### Predetermining the Unit Rod

Before beginning a problem soroban operators must first designate a unit rod. Rods to the right of the designated unit rod carry the decimal numbers.

The following is a method that allows for placing both multiplicand and dividend onto the soroban in such a way that the unit and decimal numbers in both product and quotient fall naturally on predetermined rods. In other words you always know where your unit rod is which in turn allows you to simplify problems. Take the example 0.000025 ÷ 0.05 = 0.0005  Because you've already predetermined the decimal place, what looks like a rather complicated decimal problem involving a lot of zeros can be simplified to a much more manageable 25 ÷ 5 = 5

This method is a variation on one taught to me by Edvaldo Siqueira of Rio de Janeiro, Brazil. The method was developed by Professor Fukutaro Kato, a Japanese soroban teacher living in Brazil in the 1960's and was published in the Professor's book, *SOROBAN pelo Método Moderno*. (*SOROBAN by the Modern Method*)

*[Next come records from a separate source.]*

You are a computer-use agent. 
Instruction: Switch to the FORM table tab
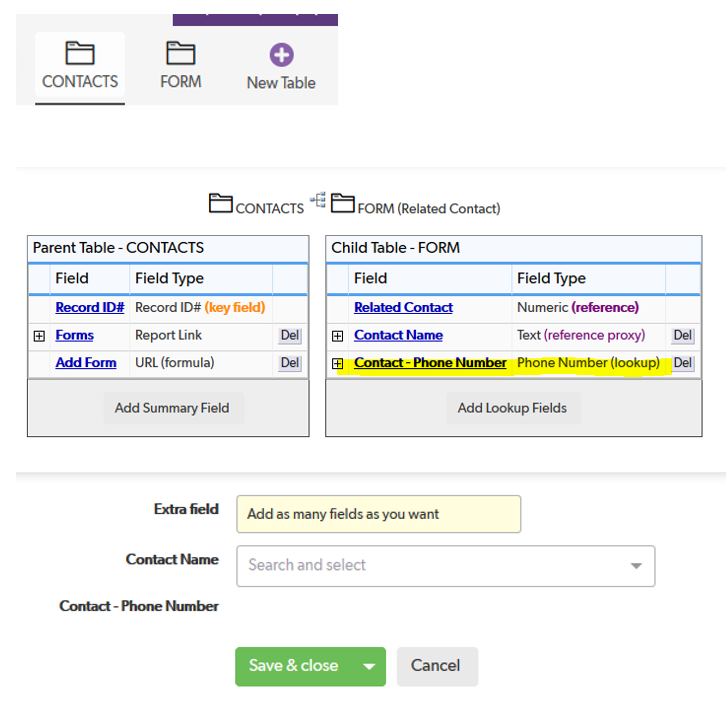[180, 67]
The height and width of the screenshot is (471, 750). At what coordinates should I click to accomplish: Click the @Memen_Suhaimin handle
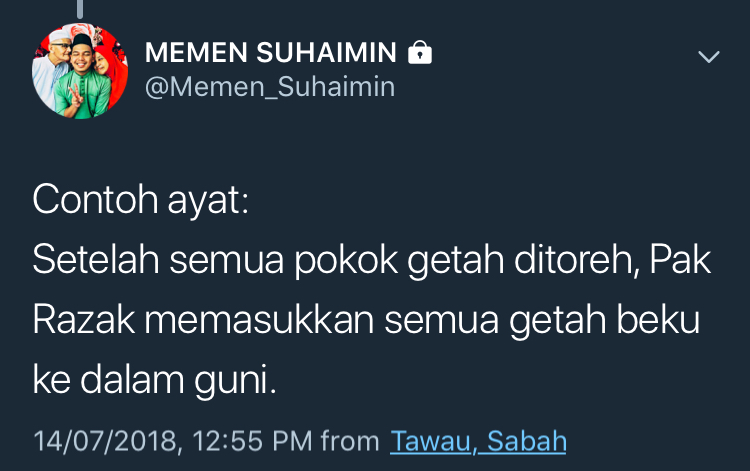pyautogui.click(x=270, y=87)
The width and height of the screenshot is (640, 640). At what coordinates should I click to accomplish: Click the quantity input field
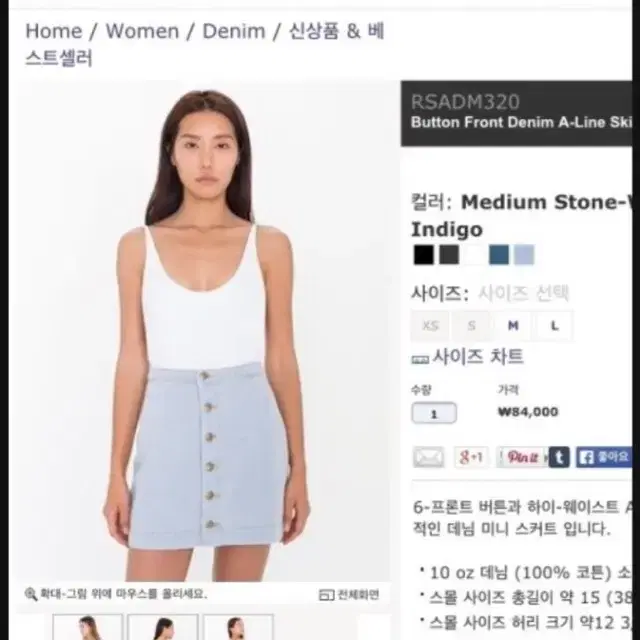(x=434, y=413)
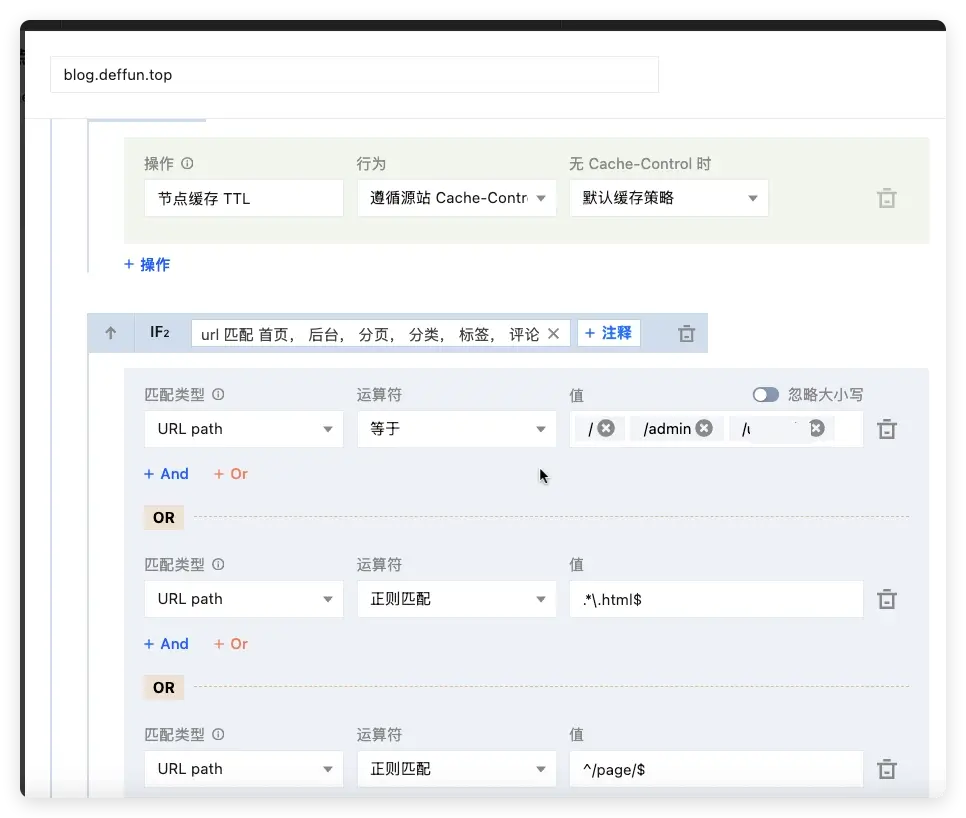Clear the IF2 rule comment text
The image size is (966, 818).
tap(553, 334)
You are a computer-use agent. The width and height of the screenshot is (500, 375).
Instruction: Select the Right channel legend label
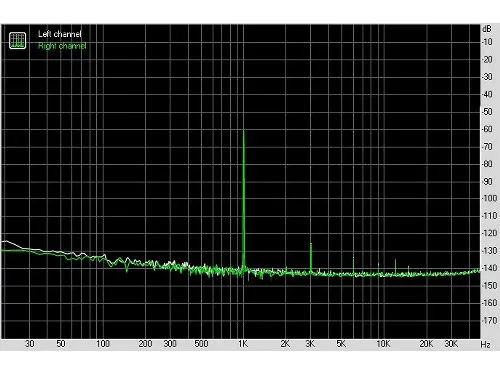(62, 46)
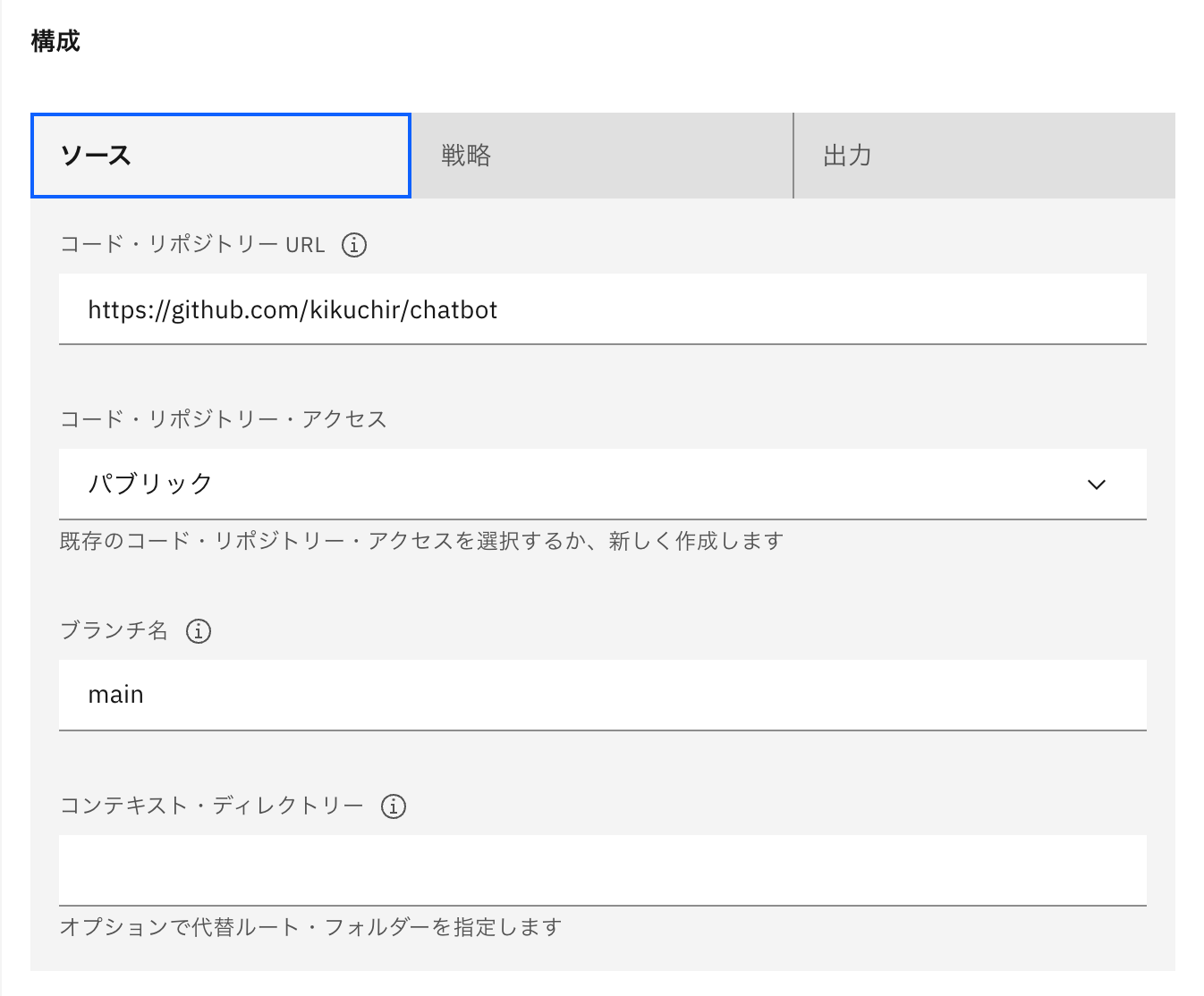Click the empty コンテキスト・ディレクトリー input

[x=601, y=869]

As some of the following examples will reveal, the method works particularly well and helps to simplify problems having complicated decimal numbers.

#### Counting Digits

Where digits are whole numbers or mixed decimal numbers, count only the whole number before the decimal. Consider the result positive.

#### Setting Problems On The Soroban

Multiplication:

Soroban showing rods A through K with rod  F  acting as the unit rod. Rods to the left of the unit rod are considered positive (+) while rods to the right are considered negative (-)

Formula for Setting the Multiplicand: Rod = # of digits in multiplicand PLUS # of digits in multiplier.

Example: 0.03 x 0.001 = 0.00003

For this example, the formula for this problem is: Rod = -1 + (-2) = -3.

Explanation:

a) The multiplicand has one zero after the decimal. Count -1

b) The multiplier has two zeros after the decimal. Count -2. The equation becomes -1 + (-2) = - 3

c) Count MINUS 3 from rod F. Set the multiplicand 3 on rod I and Multiply by 1. The product 03 naturally falls on rods JK. With rod F acting as the unit rod, the answer is 0.00003.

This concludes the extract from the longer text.